*Problem to work on:*
Return every line below exactly, leaving nothing out.

*Input records:*
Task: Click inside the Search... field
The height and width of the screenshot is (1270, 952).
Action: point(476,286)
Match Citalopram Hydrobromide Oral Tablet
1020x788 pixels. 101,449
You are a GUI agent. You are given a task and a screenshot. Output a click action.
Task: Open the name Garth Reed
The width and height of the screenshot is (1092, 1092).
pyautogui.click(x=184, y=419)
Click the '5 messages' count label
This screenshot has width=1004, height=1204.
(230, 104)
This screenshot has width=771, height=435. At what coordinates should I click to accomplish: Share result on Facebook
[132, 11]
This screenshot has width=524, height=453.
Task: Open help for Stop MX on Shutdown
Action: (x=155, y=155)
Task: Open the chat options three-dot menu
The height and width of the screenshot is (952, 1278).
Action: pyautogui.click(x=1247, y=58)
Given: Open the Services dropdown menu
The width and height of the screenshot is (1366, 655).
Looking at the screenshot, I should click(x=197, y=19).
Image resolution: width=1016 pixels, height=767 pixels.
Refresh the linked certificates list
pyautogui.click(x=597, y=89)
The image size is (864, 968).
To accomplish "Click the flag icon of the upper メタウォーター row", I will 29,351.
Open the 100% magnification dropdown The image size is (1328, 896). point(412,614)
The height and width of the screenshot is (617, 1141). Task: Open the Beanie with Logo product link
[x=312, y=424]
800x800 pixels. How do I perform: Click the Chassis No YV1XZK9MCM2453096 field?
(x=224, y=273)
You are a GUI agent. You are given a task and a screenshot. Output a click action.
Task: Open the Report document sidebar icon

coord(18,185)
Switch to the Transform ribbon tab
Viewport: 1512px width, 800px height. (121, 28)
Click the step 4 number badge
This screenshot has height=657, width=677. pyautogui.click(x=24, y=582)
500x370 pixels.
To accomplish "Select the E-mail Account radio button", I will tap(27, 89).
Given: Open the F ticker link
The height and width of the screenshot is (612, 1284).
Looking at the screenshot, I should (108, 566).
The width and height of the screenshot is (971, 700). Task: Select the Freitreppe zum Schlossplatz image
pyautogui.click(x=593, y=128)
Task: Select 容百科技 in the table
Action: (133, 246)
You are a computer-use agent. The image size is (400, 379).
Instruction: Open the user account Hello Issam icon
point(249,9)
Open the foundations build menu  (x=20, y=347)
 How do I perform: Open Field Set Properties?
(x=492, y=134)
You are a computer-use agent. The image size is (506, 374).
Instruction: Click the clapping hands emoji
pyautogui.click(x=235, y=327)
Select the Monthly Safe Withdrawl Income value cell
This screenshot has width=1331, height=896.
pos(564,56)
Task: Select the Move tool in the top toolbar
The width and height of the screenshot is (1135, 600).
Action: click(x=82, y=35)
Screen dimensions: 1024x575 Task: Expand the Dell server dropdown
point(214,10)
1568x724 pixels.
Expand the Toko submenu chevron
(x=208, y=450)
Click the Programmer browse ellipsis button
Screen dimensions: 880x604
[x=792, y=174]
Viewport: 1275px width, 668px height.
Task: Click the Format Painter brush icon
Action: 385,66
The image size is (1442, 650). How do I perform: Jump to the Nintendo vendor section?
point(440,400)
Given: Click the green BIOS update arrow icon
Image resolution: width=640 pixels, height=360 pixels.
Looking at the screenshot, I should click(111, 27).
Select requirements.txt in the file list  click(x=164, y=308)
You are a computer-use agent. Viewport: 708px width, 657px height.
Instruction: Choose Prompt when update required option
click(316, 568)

*Solved problem:*
Task: Click inside the Search... field
The height and width of the screenshot is (1270, 952).
Action: point(476,286)
Match Citalopram Hydrobromide Oral Tablet
1020x788 pixels. 101,449
You are a GUI agent. You are given a task and a screenshot. Output a click action.
Task: Open the name Garth Reed
The width and height of the screenshot is (1092, 1092).
pyautogui.click(x=184, y=419)
Click the '5 messages' count label
This screenshot has width=1004, height=1204.
(230, 104)
This screenshot has width=771, height=435. At what coordinates should I click to accomplish: Share result on Facebook
[132, 11]
This screenshot has width=524, height=453.
Task: Open help for Stop MX on Shutdown
Action: (x=155, y=155)
Task: Open the chat options three-dot menu
The height and width of the screenshot is (952, 1278).
Action: pyautogui.click(x=1247, y=58)
Given: Open the Services dropdown menu
The width and height of the screenshot is (1366, 655).
Looking at the screenshot, I should click(x=197, y=19).
Image resolution: width=1016 pixels, height=767 pixels.
Refresh the linked certificates list
pyautogui.click(x=597, y=89)
The image size is (864, 968).
To accomplish "Click the flag icon of the upper メタウォーター row", I will 29,351.
Open the 100% magnification dropdown The image size is (1328, 896). point(412,614)
The height and width of the screenshot is (617, 1141). Task: Open the Beanie with Logo product link
[x=312, y=424]
800x800 pixels. How do I perform: Click the Chassis No YV1XZK9MCM2453096 field?
(x=224, y=273)
You are a GUI agent. You are given a task and a screenshot. Output a click action.
Task: Open the Report document sidebar icon

coord(18,185)
Switch to the Transform ribbon tab
Viewport: 1512px width, 800px height. (121, 28)
Click the step 4 number badge
This screenshot has height=657, width=677. pyautogui.click(x=24, y=582)
500x370 pixels.
To accomplish "Select the E-mail Account radio button", I will tap(27, 89).
Given: Open the F ticker link
The height and width of the screenshot is (612, 1284).
Looking at the screenshot, I should (108, 566).
The width and height of the screenshot is (971, 700). Task: Select the Freitreppe zum Schlossplatz image
pyautogui.click(x=593, y=128)
Task: Select 容百科技 in the table
Action: (133, 246)
You are a computer-use agent. The image size is (400, 379).
Instruction: Open the user account Hello Issam icon
point(249,9)
Open the foundations build menu  (x=20, y=347)
 How do I perform: Open Field Set Properties?
(x=492, y=134)
You are a computer-use agent. The image size is (506, 374).
Instruction: Click the clapping hands emoji
pyautogui.click(x=235, y=327)
Select the Monthly Safe Withdrawl Income value cell
This screenshot has width=1331, height=896.
pos(564,56)
Task: Select the Move tool in the top toolbar
The width and height of the screenshot is (1135, 600).
Action: click(x=82, y=35)
Screen dimensions: 1024x575 Task: Expand the Dell server dropdown
point(214,10)
1568x724 pixels.
Expand the Toko submenu chevron
(x=208, y=450)
Click the Programmer browse ellipsis button
Screen dimensions: 880x604
[x=792, y=174]
Viewport: 1275px width, 668px height.
Task: Click the Format Painter brush icon
Action: 385,66
The image size is (1442, 650). How do I perform: Jump to the Nintendo vendor section?
point(440,400)
Given: Click the green BIOS update arrow icon
Image resolution: width=640 pixels, height=360 pixels.
Looking at the screenshot, I should click(111, 27).
Select requirements.txt in the file list  click(x=164, y=308)
You are a computer-use agent. Viewport: 708px width, 657px height.
Instruction: Choose Prompt when update required option
click(316, 568)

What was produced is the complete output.